Early Banjo Complete is the result of many years of immersion in the study of the written record of banjo music. While the instrument was certainly played and widely accepted before this time, there was no formal notation to capture the essence of a performance. Although often criticized for documentation of an aural tradition, notation does indeed provide valuable insight into what existed in another time and place. It is not my purpose to defend nor condemn written notation, but rather to render a faithful performance of “what is”.

The story begins in 1855 with the posthumous publication of the Briggs’ Banjo Instructor. The actual authorship is thought to be either a young Frank Converse or James Buckley, as both musicians had the skills to accurately transcribe a musical performance. The continuity between their subsequent publications along with the painstaking detail of every nuance gives credence to the theory that indeed this music is a representation of what the banjo sounded like at that time.

My goal was to create faithful musical renditions of the written work and to reproduce it on an instrument that is representative of the banjo at that time. I strove to perform it in such a way that it may become a baseline for interpretation by not interjecting excessive creative renderings, i.e. adding percussion or other instruments, and refraining from improvised interpretation.

I included every major work of the period from 1855 until 1872.  

  • Briggs’ Banjo Instructor of 1855 published by Oliver Ditson & Co.
  • Phil Rice’s Method For The Banjo 1858 - Oliver Ditson & Co.
  • Buckley’s New Banjo Book of 1860 – Firth, Pond, & Co.
  • Winner’s New Primer For The Banjo 1864 – William A. Pond & Co.
  • Frank B. Converse’s New and Complete Method For The Banjo With Or Without A Master 1865 – S.T. Gordon ( The “Green Book” )
  • Frank B. Converse’s Banjo Without A Master 1865 – Dick and Fitzgerald ( The “Yellow Book” )
  • Buckley’s Banjo Guide 1868 – Oliver Ditson & Co.
  • The Banjo, and How to Play it 1872 – Dick and Fitzgerald

In addition, I utilized the Banjo Style section from Frank B. Converse’s Analytical Banjo Method 1887 published by S.T. Gordon & Son. Although it was published much later than the others, I consider it one of the most important. Banjo music had evolved into a more refined Guitar Style of play by this time, and a great portion of the Analytical covers that by staying in the fold of what was happening at the time. The attention he gave to the Banjo section of the book is noteworthy and of particular interest to me. Converse defined, but did not change the earliest techniques found in these books some 25 plus years ago. The pieces are highly edited and fingered, but the result is a style true to the sound of the “old days”. It is a scholar putting definition to an idiom of music. The “Strikes and Movements” of the Rice and Briggs’ have become “Combinations” with a way to fit this technique into nearly every piece. It looks complicated, but is actually logical and easy. It provides a cohesive way to view “Stroke Style” banjo playing. The addition of defining the “Hammer Stroke” is a bonus. I am certain it was used instinctively in earlier times, as its description and inclusion into the notation is invaluable to those peeping in from another century. For further clarification, I included only the section from the Banjo Style because the Guitar Style pieces have clearly become a separate entity.

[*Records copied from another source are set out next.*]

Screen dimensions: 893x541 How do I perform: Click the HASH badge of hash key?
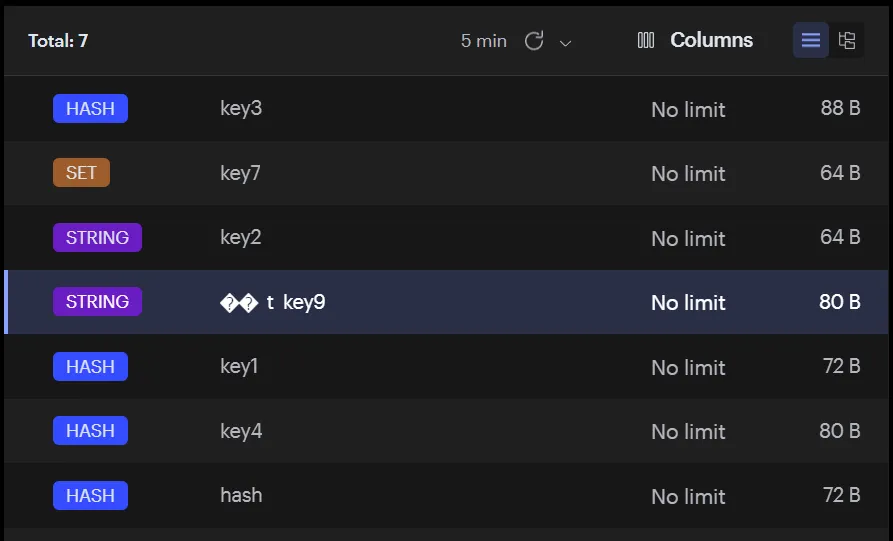point(90,495)
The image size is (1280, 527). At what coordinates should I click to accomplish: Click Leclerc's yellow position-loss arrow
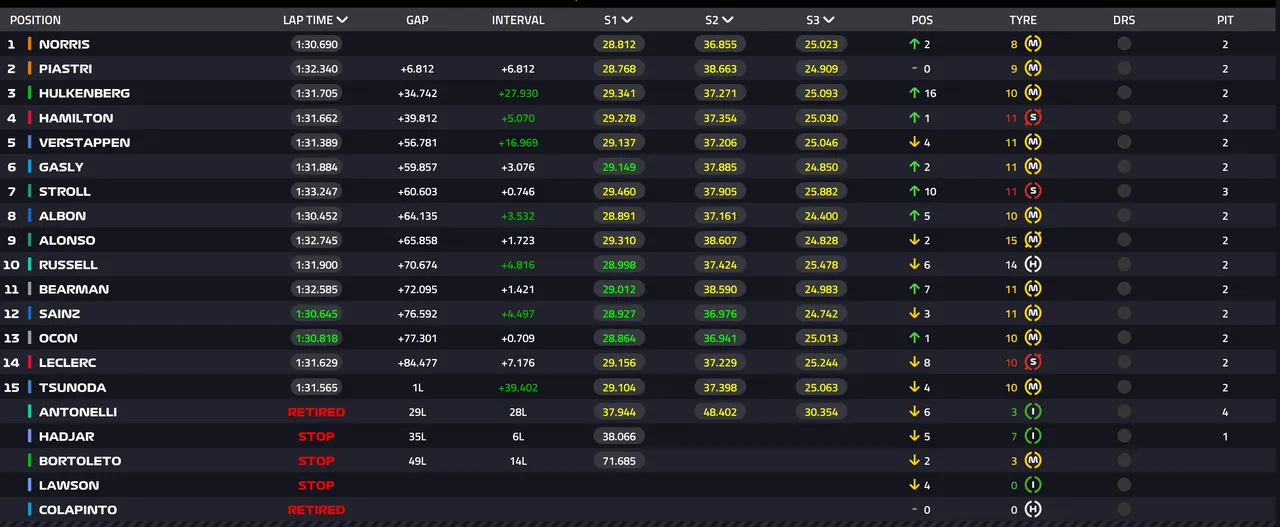coord(914,363)
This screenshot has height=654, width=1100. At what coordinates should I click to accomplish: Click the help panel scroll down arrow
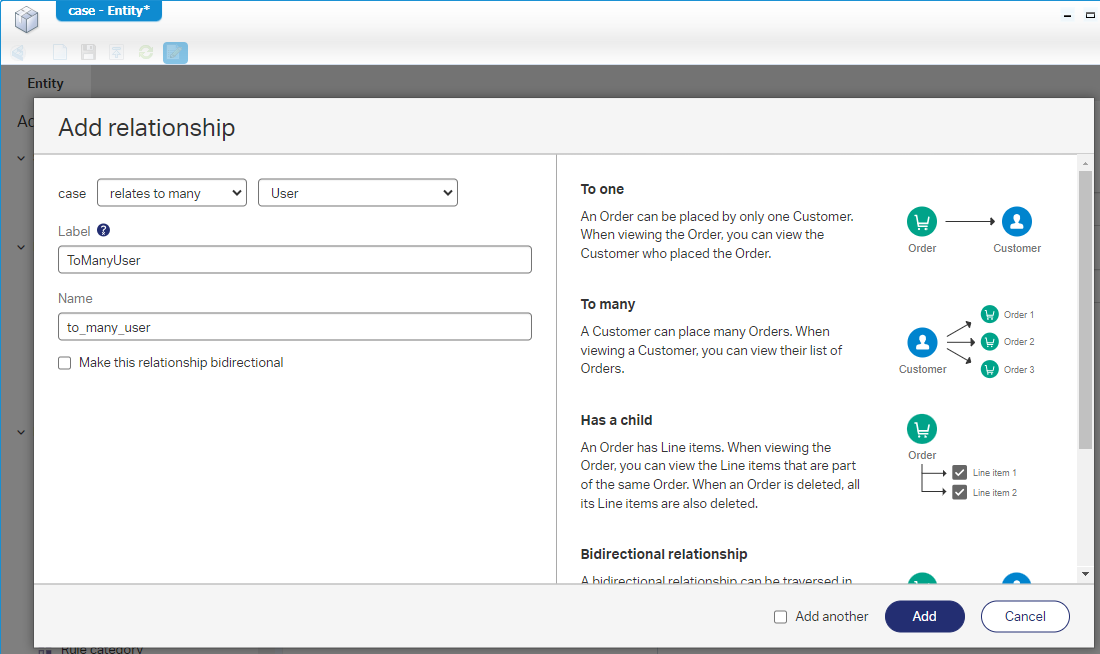pos(1085,574)

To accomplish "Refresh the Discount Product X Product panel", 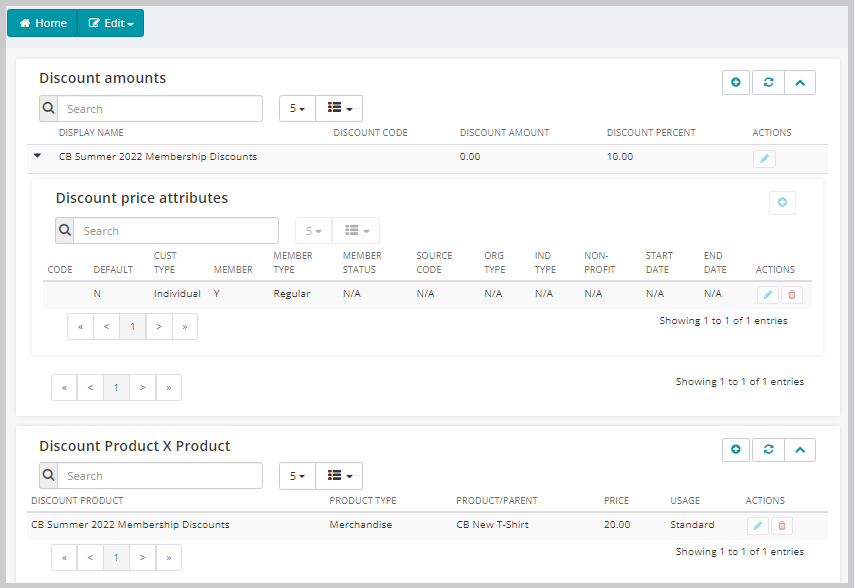I will tap(768, 449).
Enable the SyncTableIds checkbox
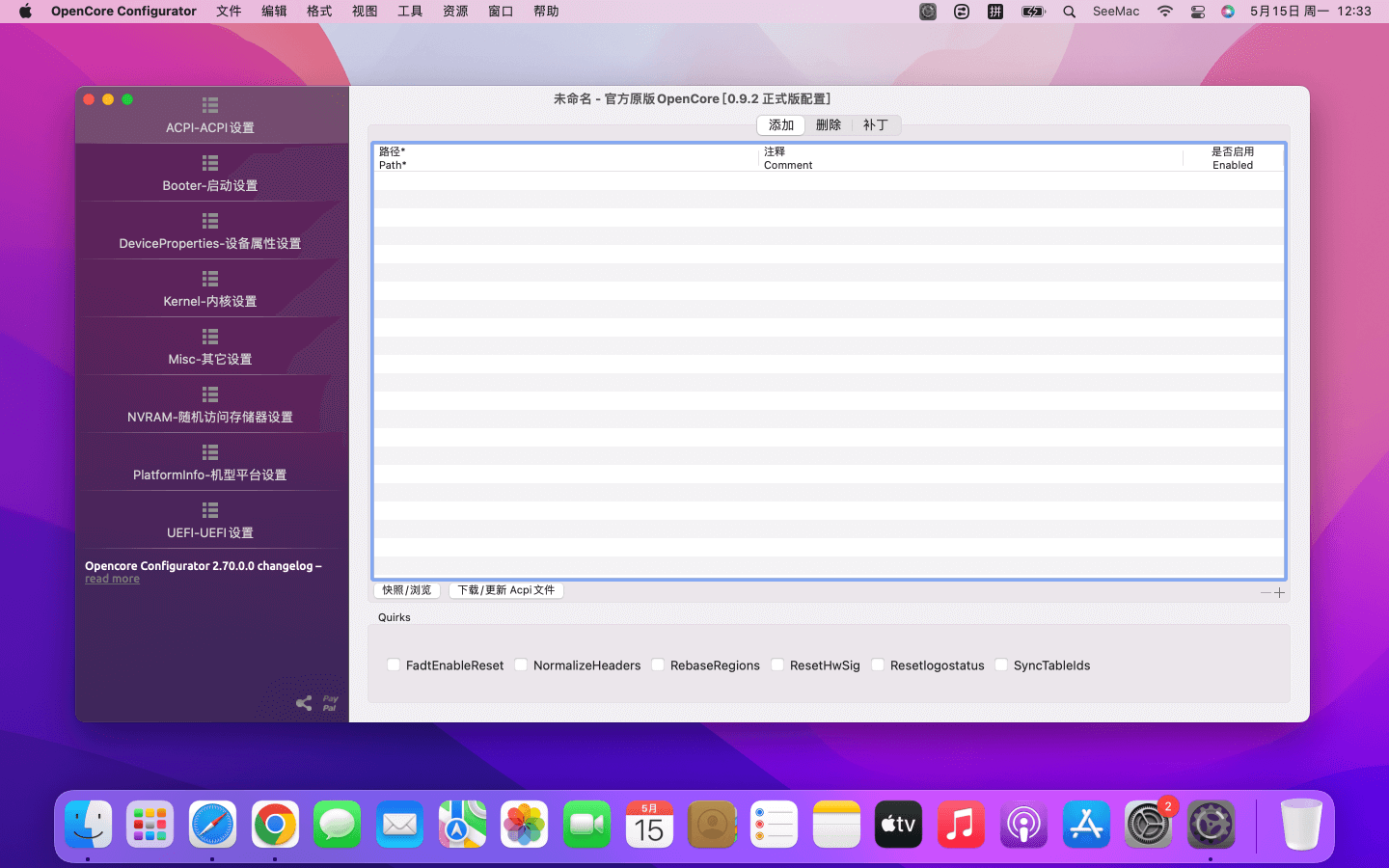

            The development of two distinct styles of play was a slow drift and nearly indiscernible in its evolution. It is a matter of great debate as to how and when the styles existed. In addition, it is widely accepted that the Stroke Style of play was adapted from observation of African American musicians and their technique. Briggs clearly described and notated this. Soon after, with the publication of the 1860 Buckley Book, we see the Guitar Style of play actually mentioned, and many of the pieces clearly are appropriate, given the extended use of vertical harmony and extension of the repertoire into European song forms. In 1865, Frank Converse devoted an entire section of his book to the technique and repertoire of the Guitar Style of play.

            In this time of innovation and exploration, the instruments themselves as well as the music were undergoing radical transformation. We cannot say for certain when this or that started or ended. Rather, we must view the entire body of work and draw our own conclusions. I find the “Hybrid” style most useful, in which both the Guitar and Stroke Style techniques can be applied. Having played the hundreds of songs in these tutors, I find there are many instances where either technique applies. By 1872 in the Converse book The Banjo and How to Play it, the future of the banjo in Guitar Style is well established.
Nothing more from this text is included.